This should improve democracy by enabling and motivating politicians and government officials to be responsive to voters’ desires.

Not necessarily, it depends what you do. If you optimize for the “average citizen” (who does not exist), that may not be a good outcome for any actual person in the population.

Also, there is the lowest common denominator effect. I’m thinking more of how “data-based decisions” is destroying software like firefox here, but the same should hold for political decisions.

• ” If you optimize for the “average citizen” (who does not exist), that may not be a good outcome for any actual person in the population.”

Well, if a “good” outcome goes up on average across a population, it is impossible for literally *all* the participants to get worse off…

It is possible for almost all of the participants to be worse off though. For example if abstract billionaire Jeff Gates increases his wealth by say 10 Billion while literally every single other person in the world loses exactly \$1, the average net worth will go up (because there are about 7B people and +10 – 7 is greater than 0)

• Anoneuoid says:

Not all, but every subgroup:

Well, if a “good” outcome goes up on average across a population, it is impossible for literally *all* the participants to get worse off…

• Yes, this kind of thing is possible, where when you look across certain groups it would look like “increasing x increases y” but in reality for all groups *causally* increasing x decreases y, it’s just that groups with higher x have higher y on average.

This is a reason for analyzing *causality* rather than correlation. But it’s impossible for a causal intervention that increases each subgroup’s y to result in a net reduction in y.

• Steve says:

But, what y is being maximized. There is no non-arbitrary welfare function. What ends up happening is that at any given point some one in power says these are the things that Americans care about. Let’s ask what they care most about? But maximizing that social welfare function may not have any connection with maximizing individuals’ welfare functions.

• I got this conversation confused with the other one on diet and metabolism and mixed the content of my replies…

Anyway, there are two questions here:

1) Simpson’s paradox as a question of prediction vs causality. You can have an X vs Y relationship that in each subgroup goes up, but across subgroups goes down… But if you increase each person’s X, the net result will be an increase in Y along the lines of the within-group trend, not a decrease. This is because *causing something to change* is different from *what you’d expect if you just knew that a person had a higher something*

If you estimate a causal relationship, and the estimate is accurate, then there is no simpson’s paradox. But to do this requires running experiments in which you cause changes.

• [EXERCISE REQUIREMENTS]
a: Print the part of the forum thread between "It is possible" and "greater than 0)", inclusive.
b: In the rows, rewrite everything from the line holding "The width and" through the last line of the rows, inclusive, with "screenshot" changed to "screen capture" and nothing else altered. Give only those lines and omit the pictures.

• [GIVEN DATA]
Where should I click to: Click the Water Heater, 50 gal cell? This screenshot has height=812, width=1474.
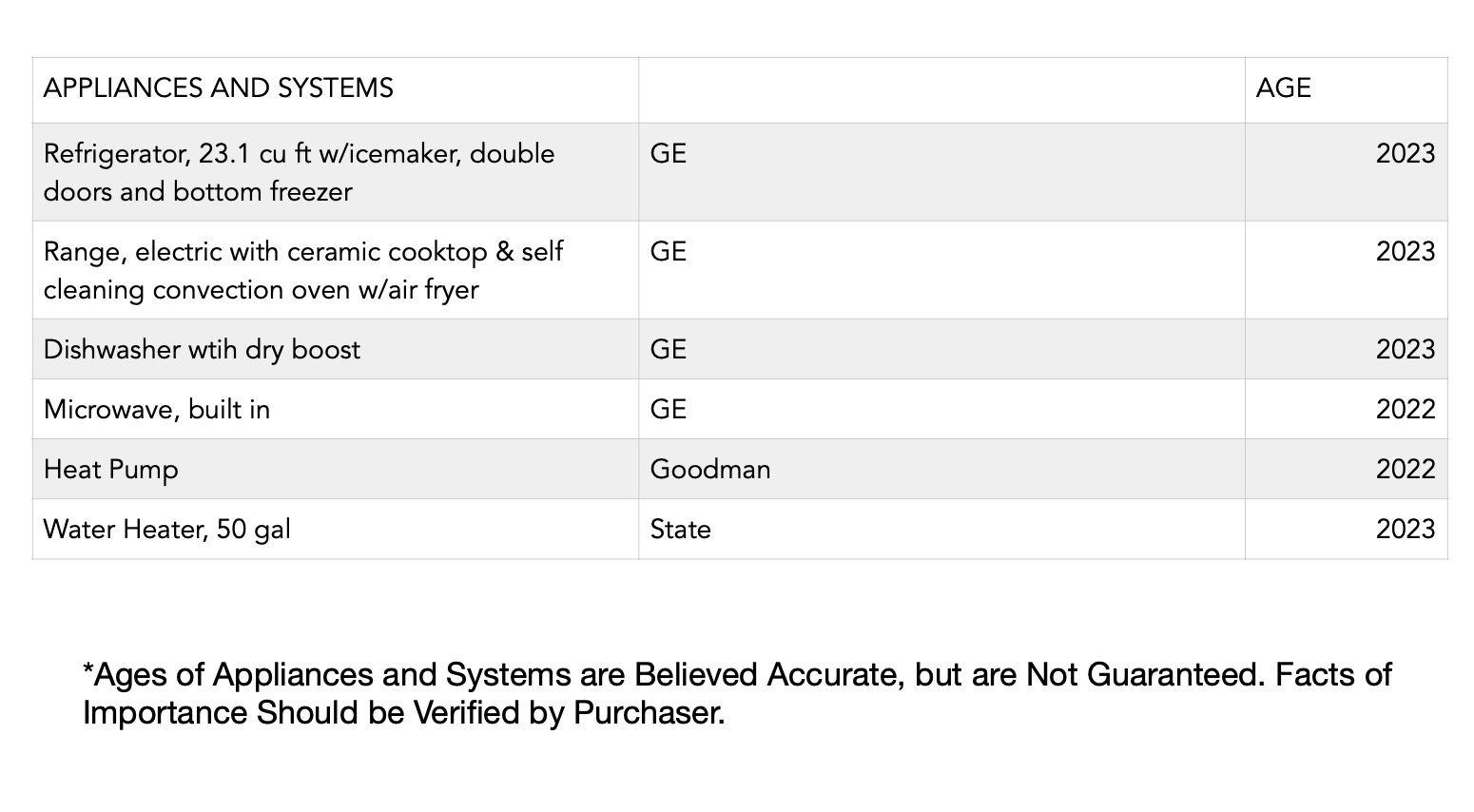click(x=167, y=530)
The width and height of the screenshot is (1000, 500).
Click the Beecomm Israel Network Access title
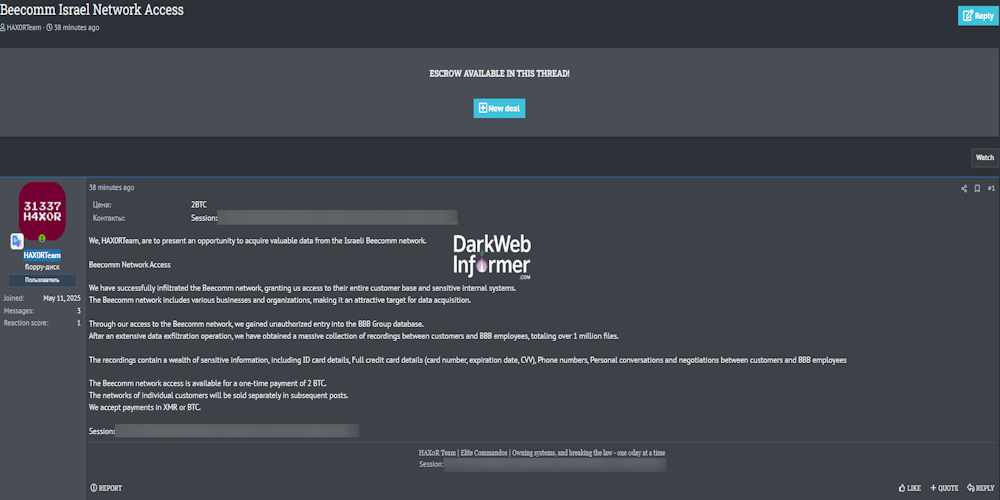92,10
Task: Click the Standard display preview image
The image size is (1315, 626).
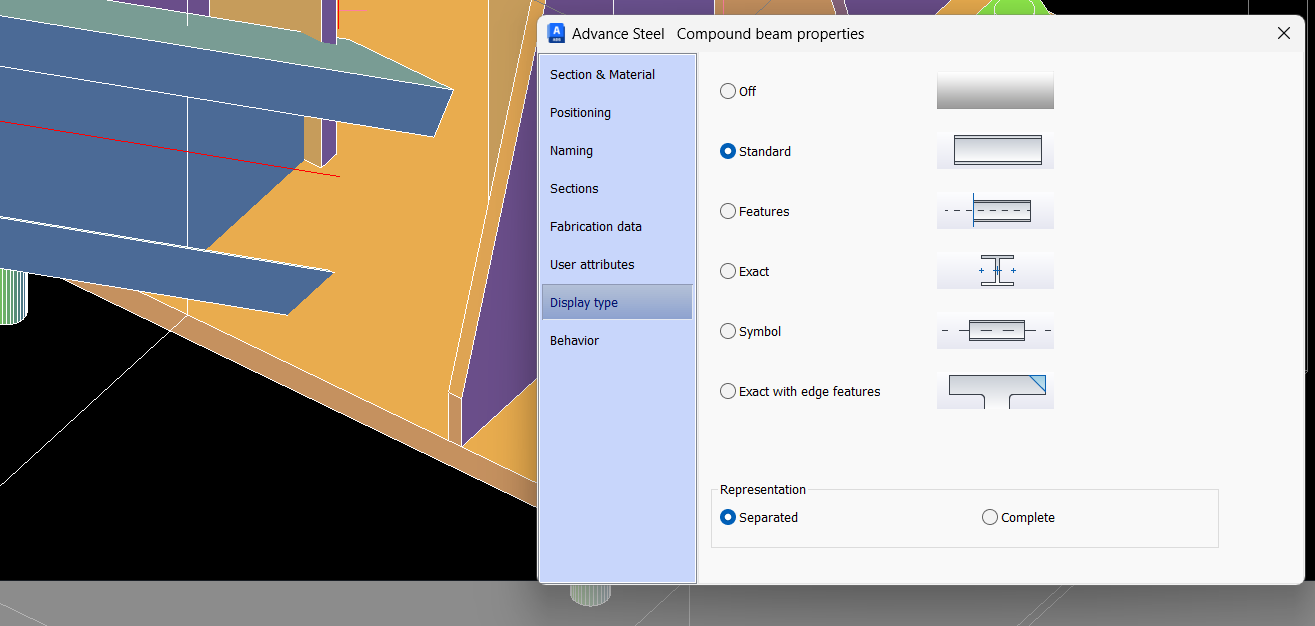Action: pyautogui.click(x=995, y=151)
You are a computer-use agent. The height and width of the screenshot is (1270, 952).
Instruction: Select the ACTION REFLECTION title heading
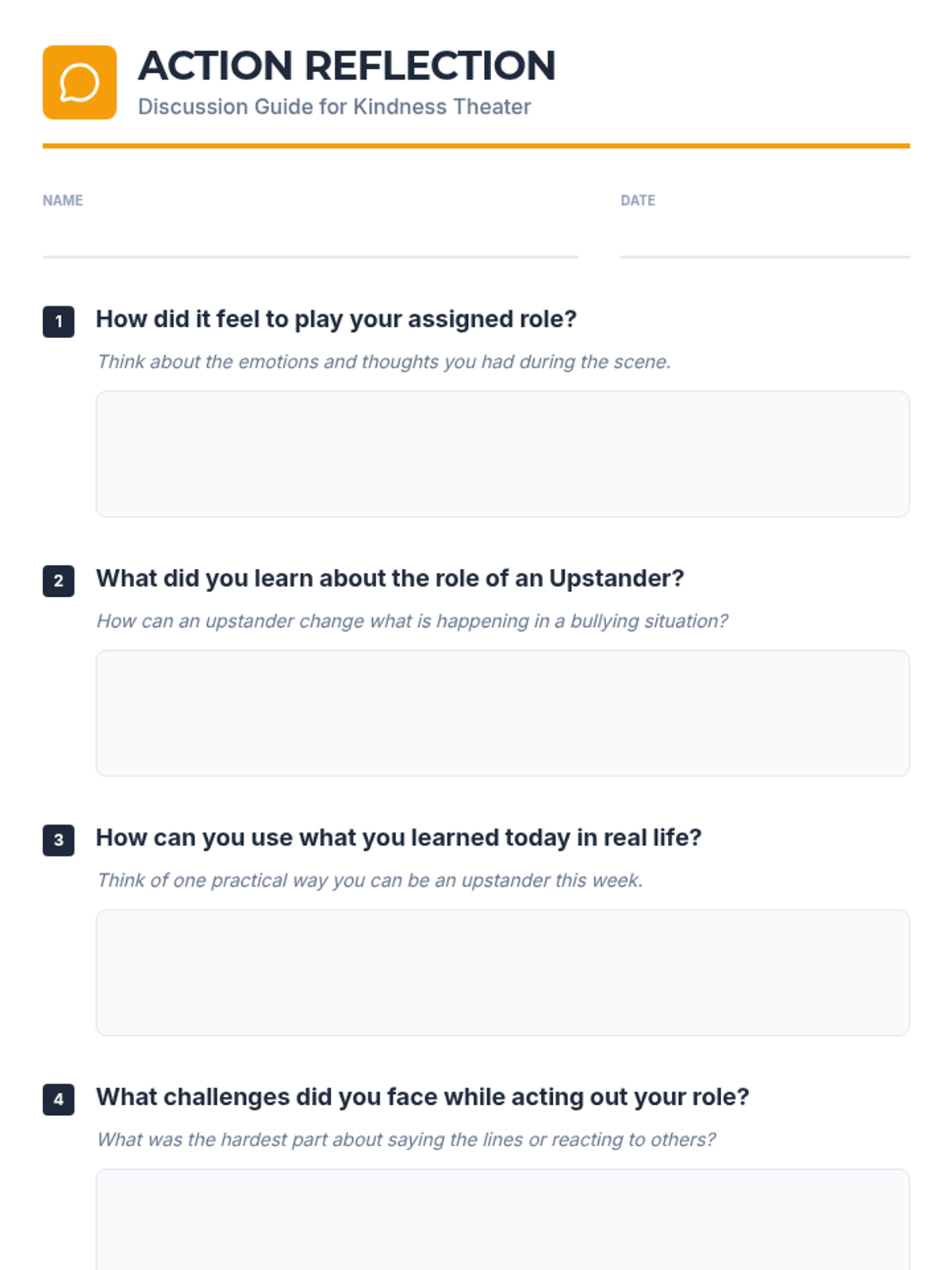347,66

• [THE SOLUTIONS]
a:
It is possible for almost all of the participants to be worse off though. For example if abstract billionaire Jeff Gates increases his wealth by say 10 Billion while literally every single other person in the world loses exactly \$1, the average net worth will go up (because there are about 7B people and +10 – 7 is greater than 0)

b:
The width and height of the screen capture is (1000, 500).
Click the Beecomm Israel Network Access title
92,10
Task: Click the Standard display preview image
The image size is (1315, 626).
Action: pyautogui.click(x=995, y=151)
You are a computer-use agent. The height and width of the screen capture is (1270, 952).
Instruction: Select the ACTION REFLECTION title heading
347,66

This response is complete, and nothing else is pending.